Может быть волшебной силой художественного слова облекутся в плоть безмолвные обугленные руины хуторов и станиц, горестные братские могилы и одинокие холмики под новыми крестами, в траве белеющие кости… Зазвучит живыми голосами степной простор, поглотивший звуки орудий, гул и лязг, топот копыт и гиканье лавы, песню торжества и стон предсмертный…

Может быть, отойдя на расстояние, в исцеляющую даль времени, будет создано целостное отображение великой туги народной, беды казачьей.

Сейчас это сделать нет сил. Слишком близки, слишком свежи, остро и жгуче болезненны кровавые раны и язвы гвоздиные, зияющие на теле родного края. Слишком изнемогает от животрепещущей близости этой сердце в тисках тошной тоски и стыда горючего, бессильной злобы и горького терзания…

Только протокол, один протокол, сухой и бесстрастный, ныне может воспроизвести по порядку и по форме с суровой скупостью на краски, но обстоятельно, ту эпопею безвестного страстотерпчества, которое скрыто в огромных ямах, ярах и буераках, издающих и сейчас еще тяжелый трупный запах. Может намекнуть на ту потрясающую симфонию младенческого крика, предсмертного хрипения, треска пламени и воплей отчаяния, которые смолкли в этих обгоревших развалинах, — тот ужас надругательств, который застыл в безумных взорах сироток-девочек, без присмотра бродящих ныне по хуторским улицам.

Беспристрастный протокол даст сухие цифры: скажет, что в Усть-Медведице по подсчету самого трибунала 23 дивизии, застрелено свыше трех тысяч контрреволюционеров.

Протокол подведет итоги планомерного опыта тов. Троцкого в Урюпине: около девяти тысяч расстрелянных…

Я пройду пока мимо этого языка действительности, мимо этих потрясающих цифр, этих леденящих ужасов. Бледны и немощны пред ними всякие слова, всякие краски. В беглых, бессистемных впечатлениях я попробую передать только мелкие осколки разбитого зеркала жизни, те черты новой обыденности, которые провело пятимесячное господство большевизма на старом, привычно-знакомом, милом и постылом, во всяком случае родном облике станичного и хуторского быта.

Условие задания -
Какое число расстрелянных в Урюпине приводится в извлечённом тексте?

Фрагмент набора данных -
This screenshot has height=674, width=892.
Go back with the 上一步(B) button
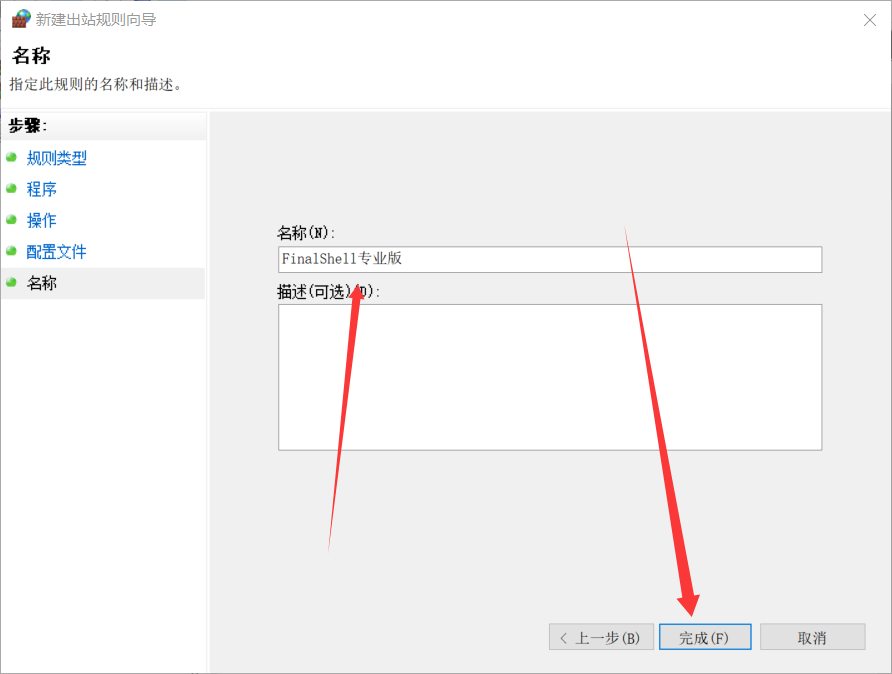(601, 637)

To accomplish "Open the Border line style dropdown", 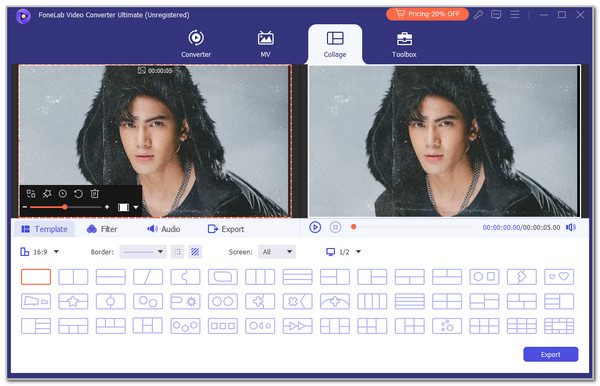I will point(143,252).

Решение задания -
Около девяти тысяч.